Today's advanced technologies have made it easier for companies to reach the global public relations market, say public relations specialists Rebecca Smith, Andrew Hudson and Lisa Sigler.
Rebecca Smith, who has worked in press relations at the White House and is now in executive communications at Sun Microsystems' home office in Menlo Park, California, stated that her company "segments the market now." The company takes a "bricks and mortar" approach. Bricks represent the main part of their market and mortar, the off, or fringe, markets.
Smith said her company's president writes an unedited blog that he updates daily. The company believes that a successful blog must be honest, and that having a blog helps the company achieve transparency. The president encourages feedback on his blog articles, which has proved to be a useful tactic, generating helpful ideas from readers. She said they often roll out new products in Japan, "follow the sun" around the globe, reviewing emails in real time, and can make changes to the product, if necessary, even before it is released to the U.S. market.

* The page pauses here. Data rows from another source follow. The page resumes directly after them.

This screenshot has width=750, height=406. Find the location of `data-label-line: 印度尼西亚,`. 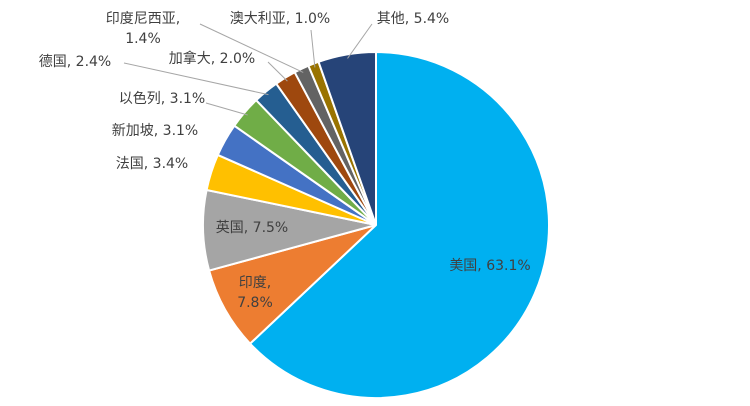

data-label-line: 印度尼西亚, is located at coordinates (143, 19).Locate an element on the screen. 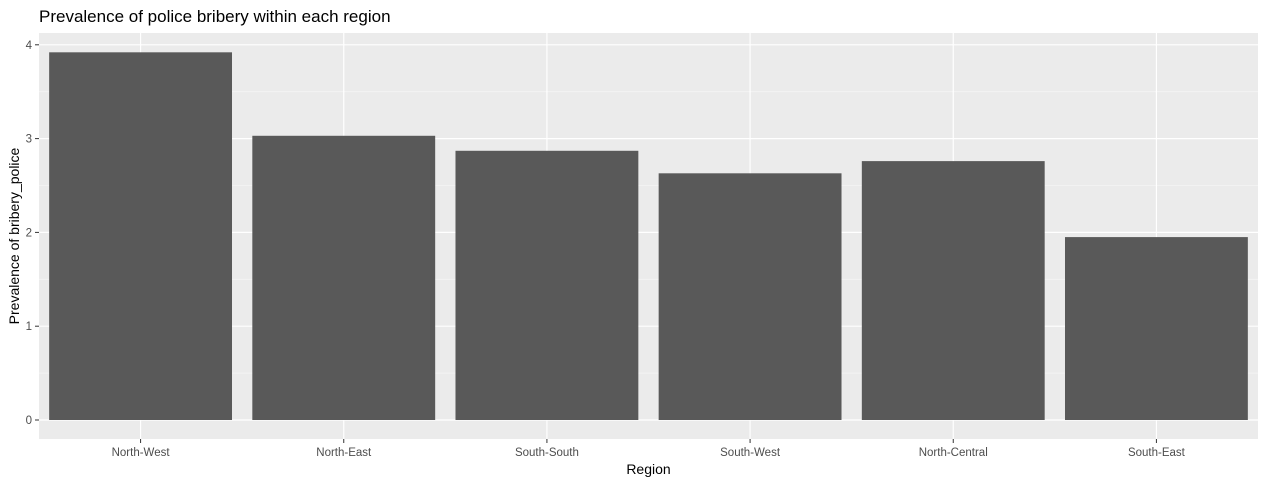  bar-north-central is located at coordinates (953, 290).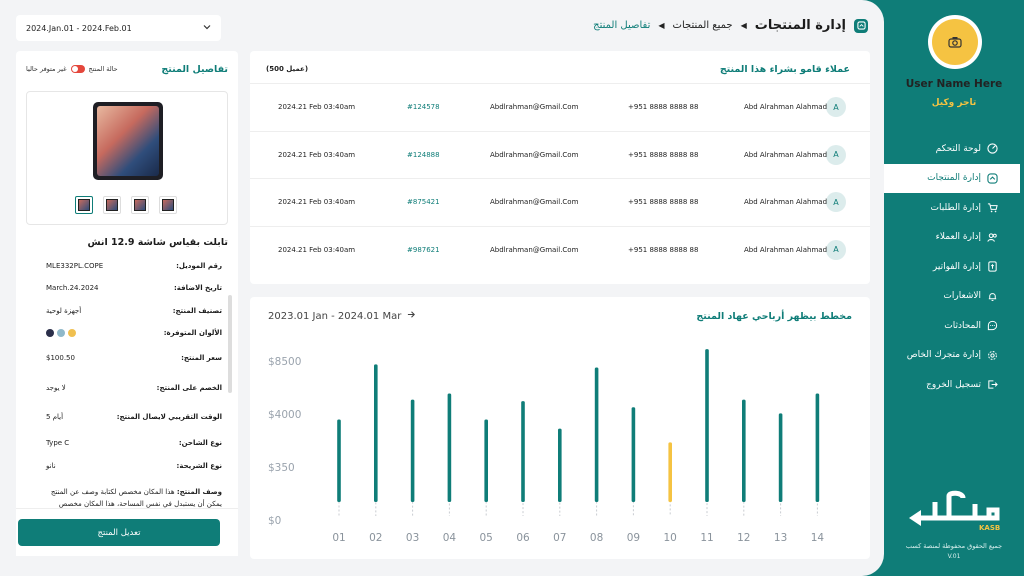 The image size is (1024, 576). I want to click on sidebar-item-store-settings: إدارة متجرك الخاص, so click(954, 356).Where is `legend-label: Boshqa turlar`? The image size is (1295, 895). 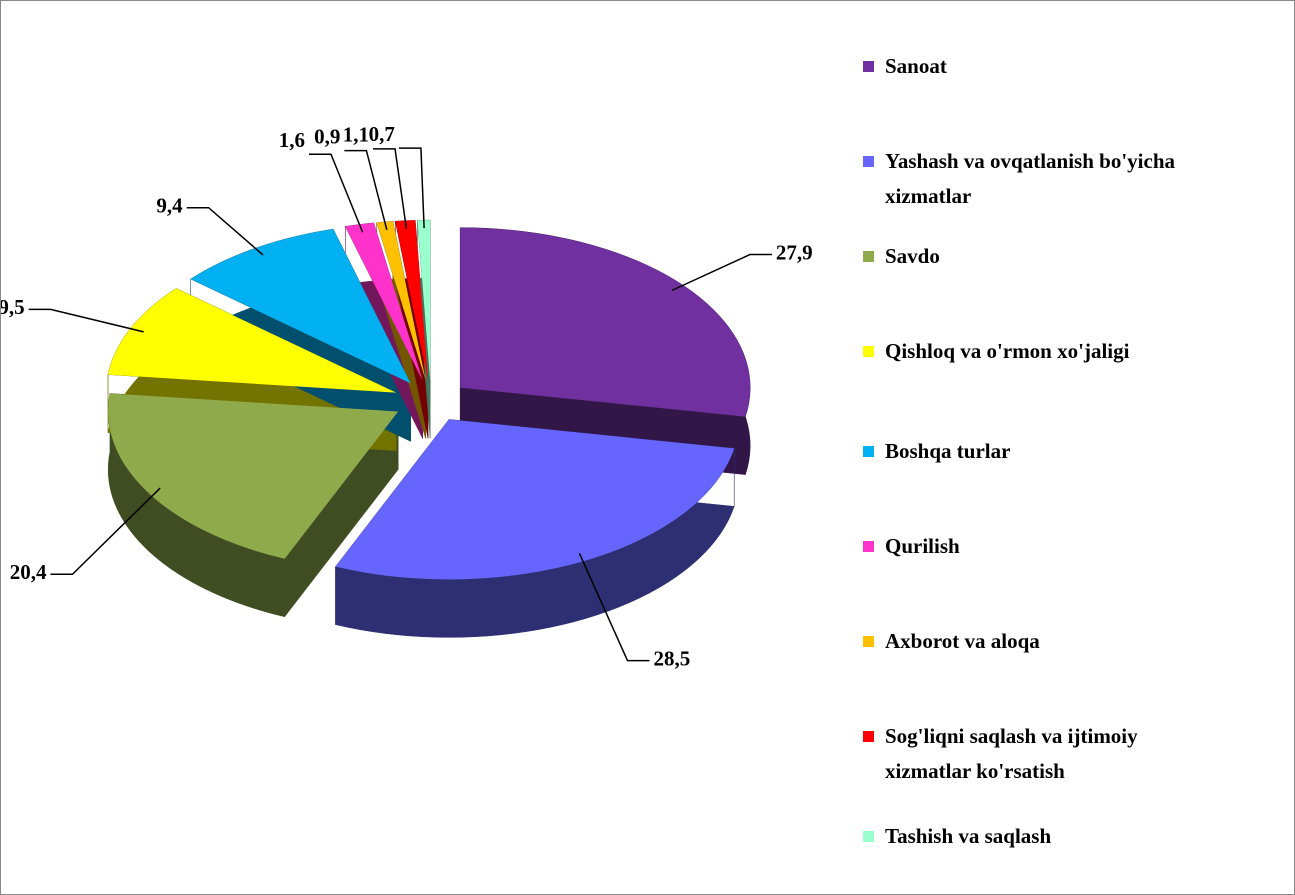 legend-label: Boshqa turlar is located at coordinates (948, 451).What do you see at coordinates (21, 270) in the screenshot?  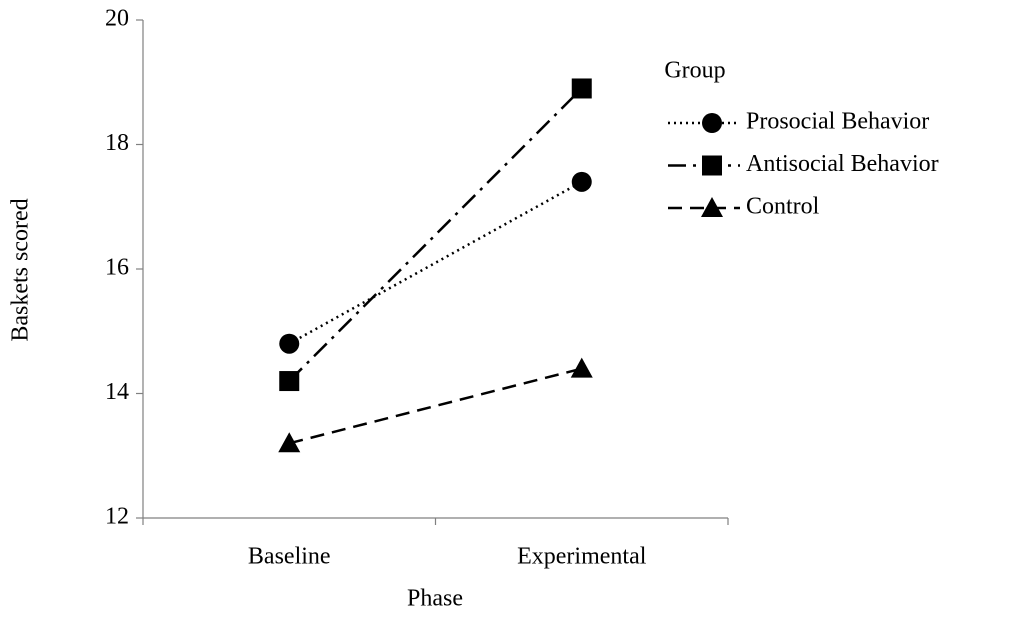 I see `y-axis-label: Baskets scored` at bounding box center [21, 270].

Andrew Hudson, senior director of sales, marking and corporate communications for Denver-based Frontier Airlines, stated that cultures are drawing apart as the global community becomes closer.

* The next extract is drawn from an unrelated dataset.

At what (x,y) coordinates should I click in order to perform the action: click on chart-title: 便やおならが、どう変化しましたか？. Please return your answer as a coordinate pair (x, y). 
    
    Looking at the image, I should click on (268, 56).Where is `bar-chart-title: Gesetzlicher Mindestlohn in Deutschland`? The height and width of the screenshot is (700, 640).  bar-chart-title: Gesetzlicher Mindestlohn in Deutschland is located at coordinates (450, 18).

But cultural perceptions are still important, Hudson said. For example, there is no such word as "customer" in the Japanese language. The closest translation is "honored guest." They currently are learning about the culture of Mexico as they begin new service to Guadalajara and seek to bring Mexican tourists to the U.S.
Lisa Sigler, president of Sigler Communications, has a long history of working in global public relations through her own firm. The explosion of technology, she says, enables globalization — the ability to work anywhere. She recently developed customer satisfaction reports, including environmental stewardship questions, for each office of an international mining companying, sometimes making calls in the middle of the night because of time changes.
Sigler said that most companies are now quite transparent and truthful in dealing with customers. They also strive to minimize negative environmental impact. For anyone involved in reaching markets around the world, she highly recommends reading The World is Flat by Thomas Friedman.